*** Supplied entries Section Begins ***
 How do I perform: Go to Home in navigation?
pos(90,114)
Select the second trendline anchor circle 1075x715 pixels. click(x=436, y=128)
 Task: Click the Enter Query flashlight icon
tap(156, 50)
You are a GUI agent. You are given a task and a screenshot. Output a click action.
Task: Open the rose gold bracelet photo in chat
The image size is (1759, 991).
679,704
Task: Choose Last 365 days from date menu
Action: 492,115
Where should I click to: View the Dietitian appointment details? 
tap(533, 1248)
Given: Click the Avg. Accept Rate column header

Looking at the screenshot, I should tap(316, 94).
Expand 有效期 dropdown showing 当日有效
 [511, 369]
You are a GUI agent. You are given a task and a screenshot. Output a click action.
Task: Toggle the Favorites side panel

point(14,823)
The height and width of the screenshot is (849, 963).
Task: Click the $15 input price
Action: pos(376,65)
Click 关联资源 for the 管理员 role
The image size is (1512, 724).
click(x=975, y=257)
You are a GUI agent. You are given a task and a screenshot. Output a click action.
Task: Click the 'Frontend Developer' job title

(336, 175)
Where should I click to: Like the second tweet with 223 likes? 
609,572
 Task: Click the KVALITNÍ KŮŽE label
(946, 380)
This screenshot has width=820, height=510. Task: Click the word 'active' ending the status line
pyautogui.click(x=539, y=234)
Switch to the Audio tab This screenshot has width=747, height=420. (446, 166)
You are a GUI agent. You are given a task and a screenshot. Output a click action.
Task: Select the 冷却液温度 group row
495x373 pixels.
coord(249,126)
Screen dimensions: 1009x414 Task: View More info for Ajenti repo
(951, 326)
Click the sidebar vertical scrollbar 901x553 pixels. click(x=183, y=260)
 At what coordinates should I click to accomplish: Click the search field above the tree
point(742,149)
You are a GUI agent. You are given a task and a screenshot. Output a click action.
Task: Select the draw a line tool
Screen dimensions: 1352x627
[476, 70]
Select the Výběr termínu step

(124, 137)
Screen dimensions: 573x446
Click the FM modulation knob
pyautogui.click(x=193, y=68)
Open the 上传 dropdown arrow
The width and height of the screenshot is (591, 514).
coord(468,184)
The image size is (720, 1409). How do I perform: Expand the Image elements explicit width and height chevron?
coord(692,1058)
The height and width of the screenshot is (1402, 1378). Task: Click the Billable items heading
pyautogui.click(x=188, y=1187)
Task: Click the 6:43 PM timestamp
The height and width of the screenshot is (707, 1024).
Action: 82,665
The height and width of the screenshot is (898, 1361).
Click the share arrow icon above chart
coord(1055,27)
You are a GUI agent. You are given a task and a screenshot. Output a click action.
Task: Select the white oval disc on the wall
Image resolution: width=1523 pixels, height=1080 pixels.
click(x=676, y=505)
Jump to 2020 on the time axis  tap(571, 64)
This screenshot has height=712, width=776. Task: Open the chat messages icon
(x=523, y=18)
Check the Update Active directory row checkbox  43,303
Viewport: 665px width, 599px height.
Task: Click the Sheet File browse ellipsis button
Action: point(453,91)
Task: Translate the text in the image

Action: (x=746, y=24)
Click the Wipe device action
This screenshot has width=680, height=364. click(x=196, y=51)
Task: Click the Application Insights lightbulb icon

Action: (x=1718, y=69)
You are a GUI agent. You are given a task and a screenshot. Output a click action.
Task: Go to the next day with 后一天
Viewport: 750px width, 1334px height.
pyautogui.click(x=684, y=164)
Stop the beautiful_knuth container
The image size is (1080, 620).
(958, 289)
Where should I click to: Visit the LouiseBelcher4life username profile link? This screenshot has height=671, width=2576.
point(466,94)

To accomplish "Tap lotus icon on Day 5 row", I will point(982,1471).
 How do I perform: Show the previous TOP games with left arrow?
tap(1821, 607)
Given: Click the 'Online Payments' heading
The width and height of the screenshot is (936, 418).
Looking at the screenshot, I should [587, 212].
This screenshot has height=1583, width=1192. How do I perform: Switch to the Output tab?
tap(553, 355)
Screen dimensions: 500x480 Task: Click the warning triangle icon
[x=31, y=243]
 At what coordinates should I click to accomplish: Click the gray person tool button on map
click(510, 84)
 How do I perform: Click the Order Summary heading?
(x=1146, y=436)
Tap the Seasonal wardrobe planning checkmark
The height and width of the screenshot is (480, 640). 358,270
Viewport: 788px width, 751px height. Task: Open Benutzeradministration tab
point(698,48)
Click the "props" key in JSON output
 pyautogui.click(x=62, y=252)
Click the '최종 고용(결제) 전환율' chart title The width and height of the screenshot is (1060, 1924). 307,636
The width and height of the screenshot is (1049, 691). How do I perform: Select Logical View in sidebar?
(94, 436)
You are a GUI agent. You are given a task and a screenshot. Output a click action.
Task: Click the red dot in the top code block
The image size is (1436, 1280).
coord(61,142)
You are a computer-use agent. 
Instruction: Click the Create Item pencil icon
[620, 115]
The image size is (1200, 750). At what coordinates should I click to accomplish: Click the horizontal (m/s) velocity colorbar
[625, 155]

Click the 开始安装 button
*** Supplied entries Section Ends ***
# [Directions for this task]
Line by line, print the records above exactly as they stand.

# [Exercise output]
 How do I perform: Go to Home in navigation?
pos(90,114)
Select the second trendline anchor circle 1075x715 pixels. click(x=436, y=128)
 Task: Click the Enter Query flashlight icon
tap(156, 50)
You are a GUI agent. You are given a task and a screenshot. Output a click action.
Task: Open the rose gold bracelet photo in chat
The image size is (1759, 991).
679,704
Task: Choose Last 365 days from date menu
Action: 492,115
Where should I click to: View the Dietitian appointment details? 
tap(533, 1248)
Given: Click the Avg. Accept Rate column header

Looking at the screenshot, I should tap(316, 94).
Expand 有效期 dropdown showing 当日有效
 [511, 369]
You are a GUI agent. You are given a task and a screenshot. Output a click action.
Task: Toggle the Favorites side panel

point(14,823)
The height and width of the screenshot is (849, 963).
Task: Click the $15 input price
Action: pos(376,65)
Click 关联资源 for the 管理员 role
The image size is (1512, 724).
click(x=975, y=257)
You are a GUI agent. You are given a task and a screenshot. Output a click action.
Task: Click the 'Frontend Developer' job title

(336, 175)
Where should I click to: Like the second tweet with 223 likes? 
609,572
 Task: Click the KVALITNÍ KŮŽE label
(946, 380)
This screenshot has width=820, height=510. Task: Click the word 'active' ending the status line
pyautogui.click(x=539, y=234)
Switch to the Audio tab This screenshot has width=747, height=420. (446, 166)
You are a GUI agent. You are given a task and a screenshot. Output a click action.
Task: Select the 冷却液温度 group row
495x373 pixels.
coord(249,126)
Screen dimensions: 1009x414 Task: View More info for Ajenti repo
(951, 326)
Click the sidebar vertical scrollbar 901x553 pixels. click(x=183, y=260)
 At what coordinates should I click to accomplish: Click the search field above the tree
point(742,149)
You are a GUI agent. You are given a task and a screenshot. Output a click action.
Task: Select the draw a line tool
Screen dimensions: 1352x627
[476, 70]
Select the Výběr termínu step

(124, 137)
Screen dimensions: 573x446
Click the FM modulation knob
pyautogui.click(x=193, y=68)
Open the 上传 dropdown arrow
The width and height of the screenshot is (591, 514).
coord(468,184)
The image size is (720, 1409). How do I perform: Expand the Image elements explicit width and height chevron?
coord(692,1058)
The height and width of the screenshot is (1402, 1378). Task: Click the Billable items heading
pyautogui.click(x=188, y=1187)
Task: Click the 6:43 PM timestamp
The height and width of the screenshot is (707, 1024).
Action: 82,665
The height and width of the screenshot is (898, 1361).
Click the share arrow icon above chart
coord(1055,27)
You are a GUI agent. You are given a task and a screenshot. Output a click action.
Task: Select the white oval disc on the wall
Image resolution: width=1523 pixels, height=1080 pixels.
click(x=676, y=505)
Jump to 2020 on the time axis  tap(571, 64)
This screenshot has height=712, width=776. Task: Open the chat messages icon
(x=523, y=18)
Check the Update Active directory row checkbox  43,303
Viewport: 665px width, 599px height.
Task: Click the Sheet File browse ellipsis button
Action: point(453,91)
Task: Translate the text in the image

Action: (x=746, y=24)
Click the Wipe device action
This screenshot has width=680, height=364. click(x=196, y=51)
Task: Click the Application Insights lightbulb icon

Action: (x=1718, y=69)
You are a GUI agent. You are given a task and a screenshot. Output a click action.
Task: Go to the next day with 后一天
Viewport: 750px width, 1334px height.
pyautogui.click(x=684, y=164)
Stop the beautiful_knuth container
The image size is (1080, 620).
(958, 289)
Where should I click to: Visit the LouiseBelcher4life username profile link? This screenshot has height=671, width=2576.
point(466,94)

To accomplish "Tap lotus icon on Day 5 row", I will point(982,1471).
 How do I perform: Show the previous TOP games with left arrow?
tap(1821, 607)
Given: Click the 'Online Payments' heading
The width and height of the screenshot is (936, 418).
Looking at the screenshot, I should [587, 212].
This screenshot has height=1583, width=1192. How do I perform: Switch to the Output tab?
tap(553, 355)
Screen dimensions: 500x480 Task: Click the warning triangle icon
[x=31, y=243]
 At what coordinates should I click to accomplish: Click the gray person tool button on map
click(510, 84)
 How do I perform: Click the Order Summary heading?
(x=1146, y=436)
Tap the Seasonal wardrobe planning checkmark
The height and width of the screenshot is (480, 640). 358,270
Viewport: 788px width, 751px height. Task: Open Benutzeradministration tab
point(698,48)
Click the "props" key in JSON output
 pyautogui.click(x=62, y=252)
Click the '최종 고용(결제) 전환율' chart title The width and height of the screenshot is (1060, 1924). 307,636
The width and height of the screenshot is (1049, 691). How do I perform: Select Logical View in sidebar?
(94, 436)
You are a GUI agent. You are given a task and a screenshot. Output a click action.
Task: Click the red dot in the top code block
The image size is (1436, 1280).
coord(61,142)
You are a computer-use agent. 
Instruction: Click the Create Item pencil icon
[620, 115]
The image size is (1200, 750). At what coordinates should I click to accomplish: Click the horizontal (m/s) velocity colorbar
[625, 155]

Click the 开始安装 button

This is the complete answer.